Ao mesmo tempo, reforça que os produtores agrícolas são também os mais vulneráveis aos impactos da crise climática, já que o calor extremo, aumento do nível do mar, secas, enchentes e ataques de pragas, como gafanhotos, prejudicam a produção.
À Reuters, Helena Wright, diretora da Iniciativa FAIRR, disse que um outro relatório, produzido no Reino Unido, informa que os subsídios ao agronegócio causaram danos avaliados entre US$ 4 bilhões e US$ 6 bilhões ao meio ambiente e à biodiversidade mundial.
“Apesar de o acordo para preservar a biodiversidade a partir da reforma dos subsídios ter sido assinado em Montreal, no Canadá, em dezembro do ano passado durante a COP-15, muito pouco avançou até agora”, diz.
O pedido dos investidores é de que os compromissos fechados pelos países que integram o G20 – entre eles Brasil, China e Índia, além da União Europeia - sejam de fato cumpridos. Eles exigem que o grupo dê o exemplo para que outras nações se conscientizem da importância da preservação ambiental para a sustentabilidade do planeta.
Entre os integrantes do grupo estão o BNP Paribas e a Legal & General Investment Managers, que é a maior gestora de ativos do Reino Unido. Foi a primeira vez que um grupo de investidores se uniu em torno desse tema, mas não é uma novidade que grandes fundos de investimentos têm colocado a agenda ambiental entre suas prioridades.
Desde 2020, Larry Fink, fundador e CEO da BlackRock, considerada a maior gestora em ativos do mundo, com US$ 8,6 trilhões sob gestão, vem defendendo a necessidade investidores incorporarem critérios de responsabilidade de social e ambiental na hora de selecionar onde aplicar os recursos.
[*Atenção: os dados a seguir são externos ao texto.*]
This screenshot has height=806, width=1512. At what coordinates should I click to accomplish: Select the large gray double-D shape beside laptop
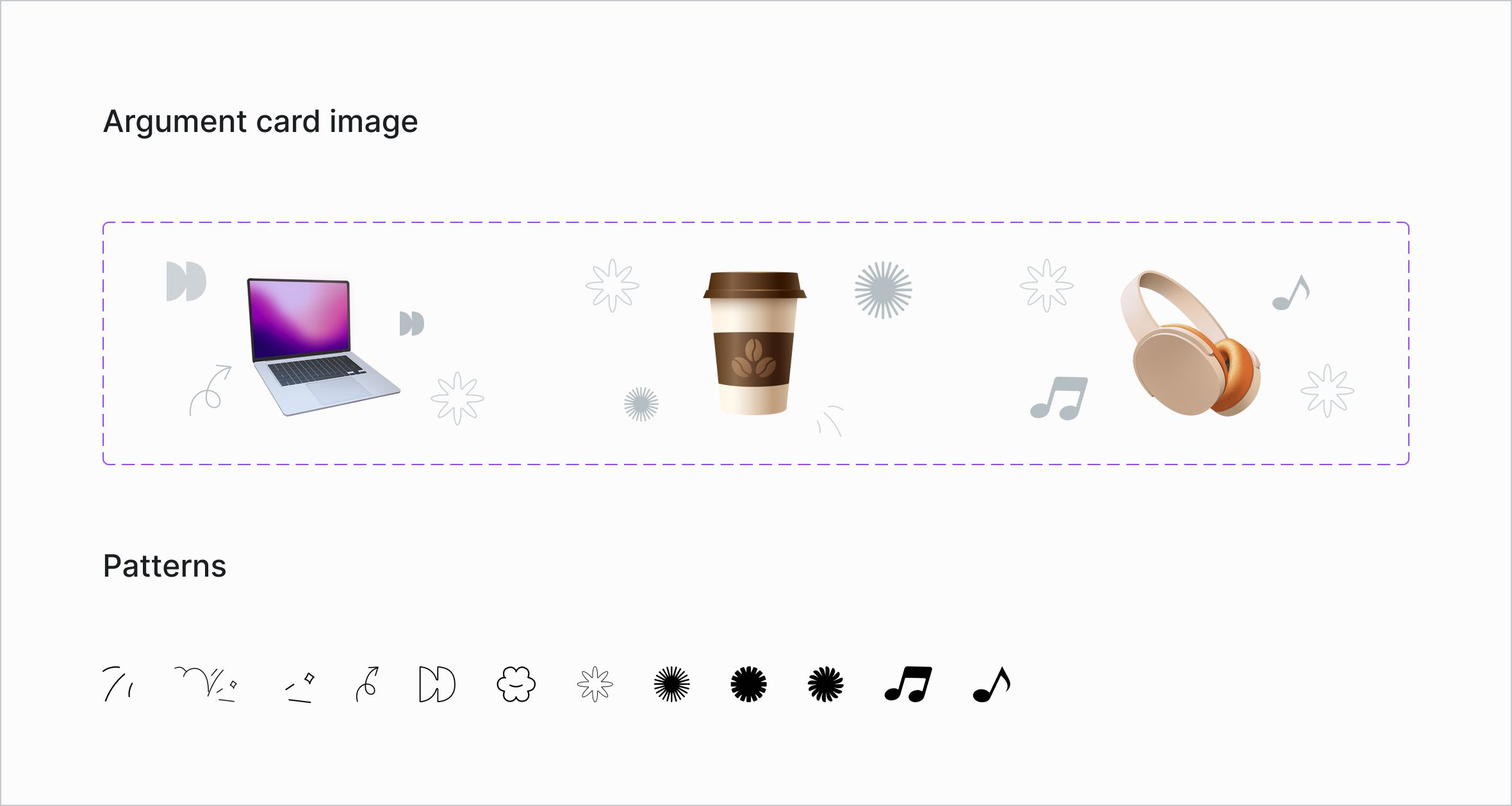[x=186, y=281]
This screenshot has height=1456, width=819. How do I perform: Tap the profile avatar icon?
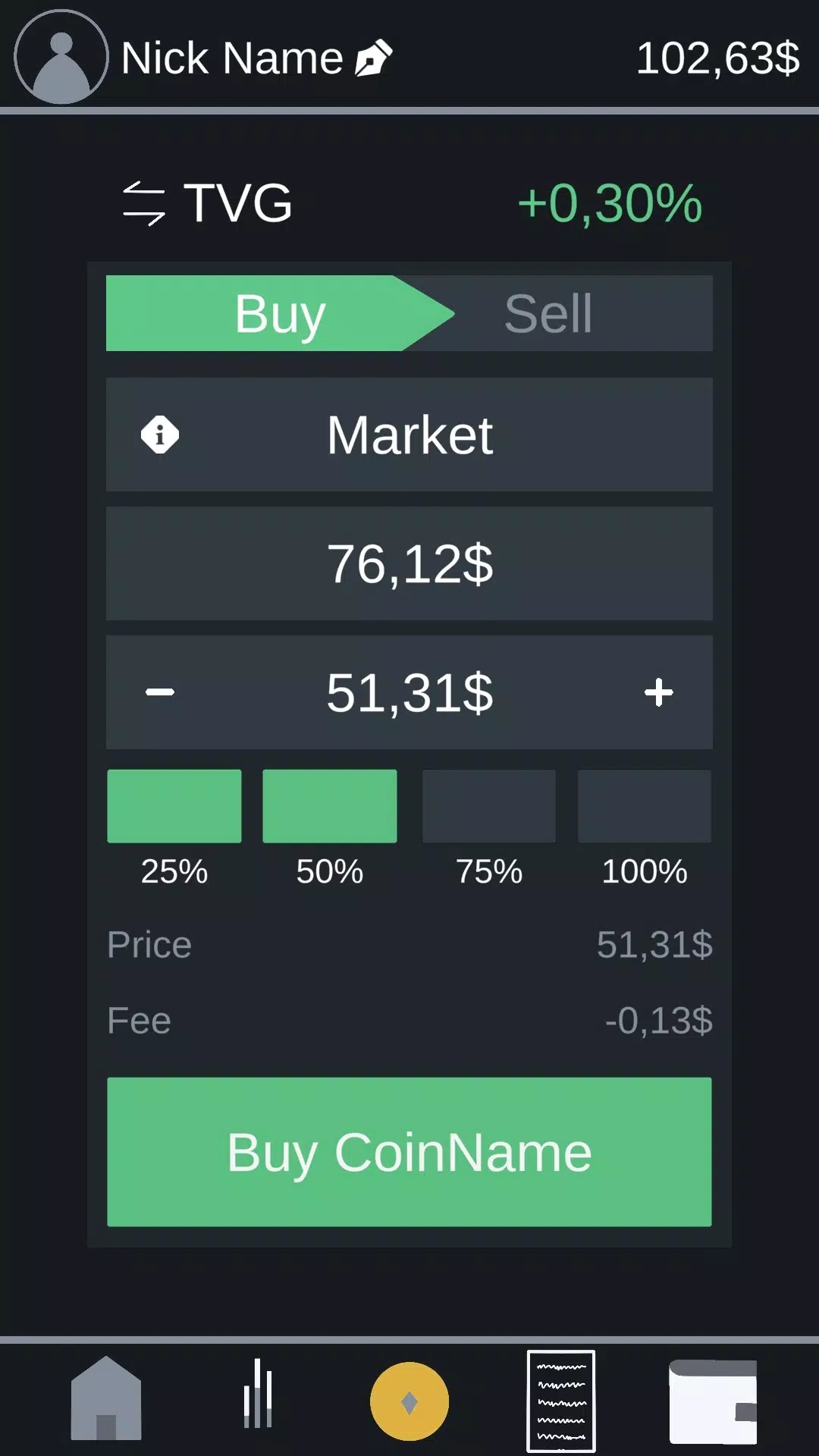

Fink defende uma transição para a economia de baixo carbono, embora a Blackrock ainda tenha entre seus investimentos empresas de petróleo e gás.
A iniciativa FAIRR foi lançada em 2016 para realizar pesquisas e oferecer dados sobre riscos e oportunidades envolvendo questões climáticas e segurança alimentar. Apesar de as discussões sobre esses temas estarem ganhando espaço nos fóruns internacionais, pouco de fato avançou.
Há uma sensação de descrença entre os investidores, considerando que pouco evoluiu por parte dos países em relação ao cumprimento das metas firmadas nas últimas COPs, especialmente em relação à mitigação nas emissões dos gases do efeito estufa.
O alerta tem sido feito com frequência pela FAO. De acordo com relatórios emitidos pela entidade da ONU, o atual arcabouço de apoio aos produtores é baseado sobretudo em incentivos de preços, com subsídios às exportações e tarifação sobre importações.
Segundo a FAO, o impacto negativo no clima é mais relevante nas nações com renda mais elevada, que consomem mais laticínios e produtos à base de carne animal, como a bovina.
Nos países em desenvolvimento, cuja produção é de alimentos básicos, como cereais, os subsídios estimulam essas culturas, reduzindo apoio para diversificação da produção e para a oferta de alimentos mais nutritivos.
Como solução, a ONU sugere uma reorientação dos subsídios – e não apenas a sua remoção. Pesquisas, desenvolvimento tecnológico e infraestrutura precisam ganhar fôlego para que assim, seja possível manter a oferta de alimentos, com redução de emissões do CO2.
De acordo com a ONU, apenas os investimentos em infraestrutura reduziriam as emissões de gás carbônico em mais de 70 milhões de toneladas.
O Brasil destinou ao Plano Safra (2022/23) R$ 340,88 bilhões em créditos para apoiar a produção nacional, um aumento de 36% sobre o ano anterior.
Desse total, R$ 115,8 bilhões tiveram juros rebaixados pelo governo por ser voltado à agricultura familiar e programas especiais, como o de agricultura de baixo carbono.
Esse valor, segundo cálculos feitos pelo ex-secretário de Agricultura de São Paulo Xico Graziano, em artigo recente, representa 2% do Valor Bruto da Produção, considerando ainda os orçamentos dos ministérios da Agricultura e Desenvolvimento Agrário.
É pouco em termos globais. Um estudo da Organização para a Cooperação e Desenvolvimento Econômico (OCDE) indica que esse percentual chega a 59% na Noruega, 41,4% no Japão, 13% na China e 12% nos Estados Unidos.